Çağlara; asırdan asıra giden yollara kuşbakışı bir nazar sarf edildiğinde, yüksek bir mevkide görünür o. Ayağında salladığı evladını uykunun kollarına emanet ederken billur sesiyle türkü söyleyen ananın, günü geldiğinde o evladı kanı ve canıyla vatanın hizmetine yolcu ediş duasıdır bu topraklarda Türkçe. Emeklemeye başlayan bir bebekte heyecanın ilk hecesi, “oku” ikazına matuf yaşa ulaştığında sevincin abecesidir. Hülyasını kanaviçeye işleyen suskun ve mahcup kızların çeyiz sandığından çıkarıp beyine emanet ettikleri saklı kelimesidir Türkçe. Umut bekçilerinin ağaçlara bağlanan dileği, ilk görev yerine atanan öğretmenin mukaddes yeminidir. Baharı karşılayan, Hızır ve İlyas buluşmasının neşesi olan Hıdırellez’de toprağa bırakılan ümidin sesidir. Çeşme başına, ırmak kıyısına eğilen kadınların kötü rüyasını suya anlatma tesellisidir. Itrîlerin, İsmail Dede Efendilerin, Hacı Arif Beylerin bestelediği gönül taneleridir bu topraklarda Türkçe.

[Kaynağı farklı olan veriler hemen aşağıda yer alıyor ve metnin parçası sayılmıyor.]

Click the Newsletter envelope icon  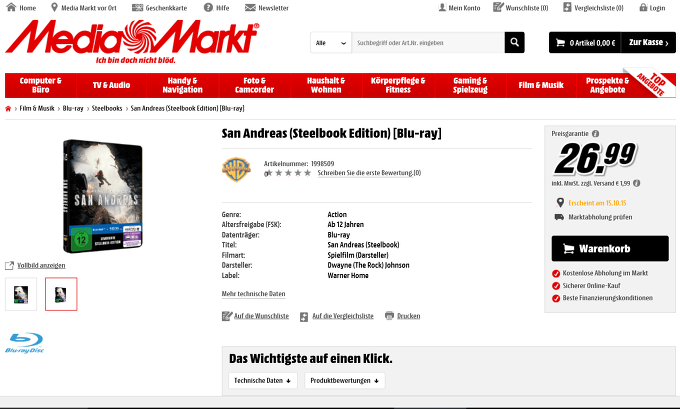(x=250, y=7)
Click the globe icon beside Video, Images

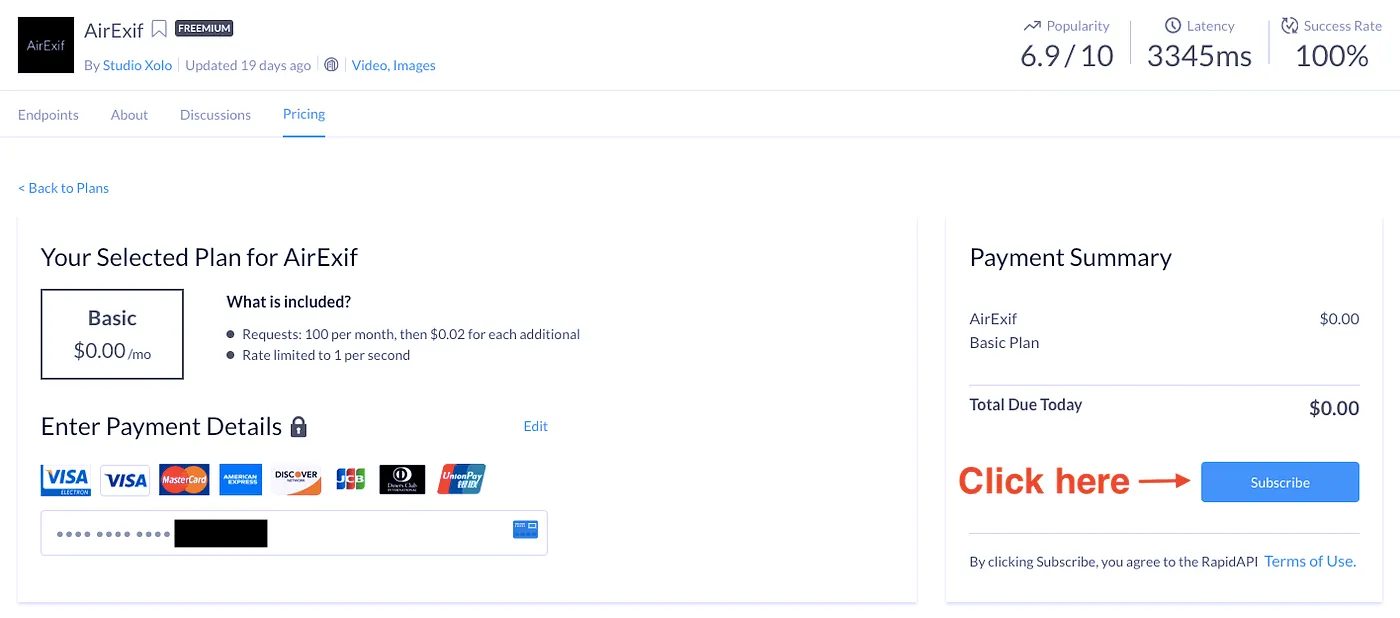pyautogui.click(x=332, y=65)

Fazıl Hüsnü’de “ses bayrağı”, Yahya Kemal’in “ağzımda anamın ak sütüdür” dediği mukaddes mayadır o…

Türkçenin seçkin kimliğiyle sadece bu topraklarda gezintiye çıktığını zanneden aldanır. Vatanının nüvesinde taşıdığı itibarı sesine, sembollerine takarak diyarlar dolanır dilimiz bizim. Dünyanın yalnız bırakılmış, tenhalaştırılmış her köşesine ellerini uzatan sevgi köprülerinin ardında daima onun kadim sesini duymamız bundandır. Büyüktür, ak alınlıdır, güzeldir; bunun için değer taşıyan her şey gibi zaman zaman zulme uğramış, hırpalanmıştır. Dilimizin kendi topraklarına sığmakla kalmayıp sınırlarından taşan, cihanı dolaşan adımlarından korkan üst akıllar “böl, parçala, yönet” felsefesine yaslanarak onun üzerinden birlik ve beraberlik sağlamak üzere bir araya gelen ulusların ayrışması için önce alfabeyi kullanmışlardır.

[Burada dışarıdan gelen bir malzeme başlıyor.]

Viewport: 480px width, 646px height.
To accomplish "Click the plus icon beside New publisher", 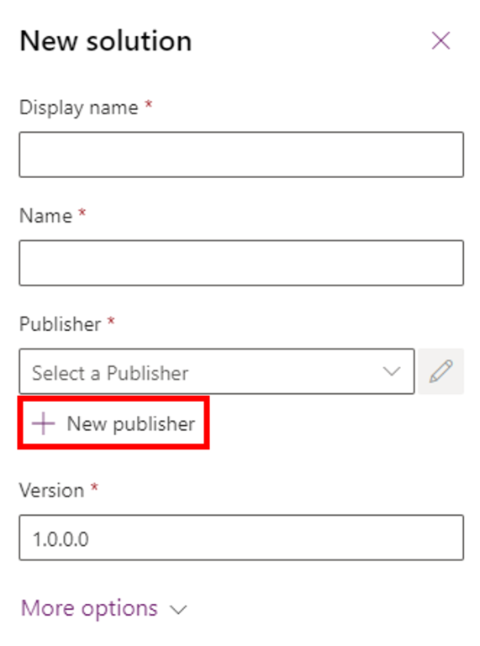I will pos(44,423).
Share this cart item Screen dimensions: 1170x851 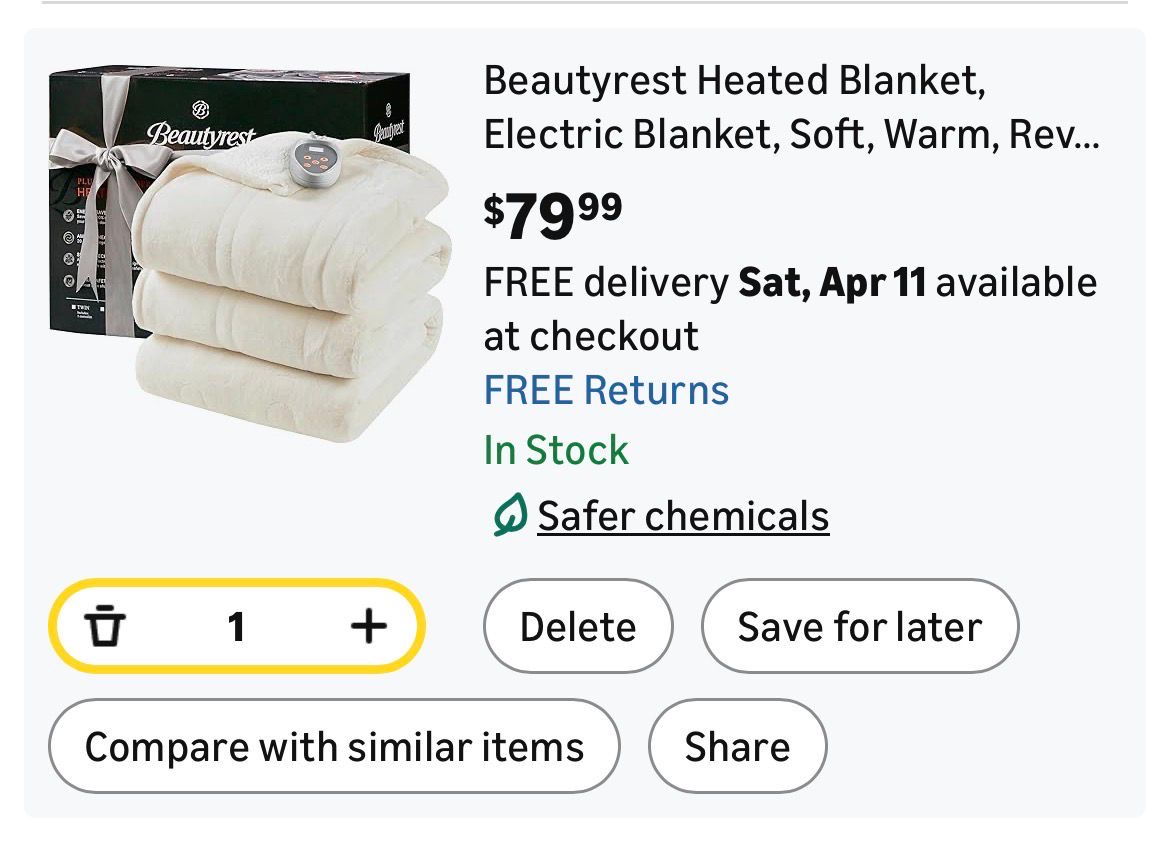tap(737, 747)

1920’lerdeki özverili çalışmalarla dünya sathındaki bütün Türklerin Birleştirilmiş Yeni Türk Alfabesi hareketini kabul etmesine 1928’de Türkiye de eklenince, Türk Birliği’ne giden yol açılmıştır. Sovyet Rusya’nın, arzın okyanusu olacak bu hareketi tehdit olarak görmesiyle dil birliğini tesis edecek alfabe ortadan kaldırılarak Kiril alfabesi devreye sokulmuştur.

Davasına omuz veren, dil beraberliği için ömür çürüten pek çok bilim insanının izleri ise tehditlerle, sürgünlerle, idamlarla silinmeye çalışılmıştır. Oysa arka planda hâlâ, dağınık da olsa bir gönül birlikteliği durmaktadır.  Neticede el ele tutuşan, kızıl elma ülküsüne tohum eken, dua diken o saklı bahçenin mensuplarıdır Türkçeye gönül verenler. “Bugün değilse de bir gün” temennisi, dünya döndükçe sürecek bir şarkı gibi göğsümüzde ağırlanmaktadır.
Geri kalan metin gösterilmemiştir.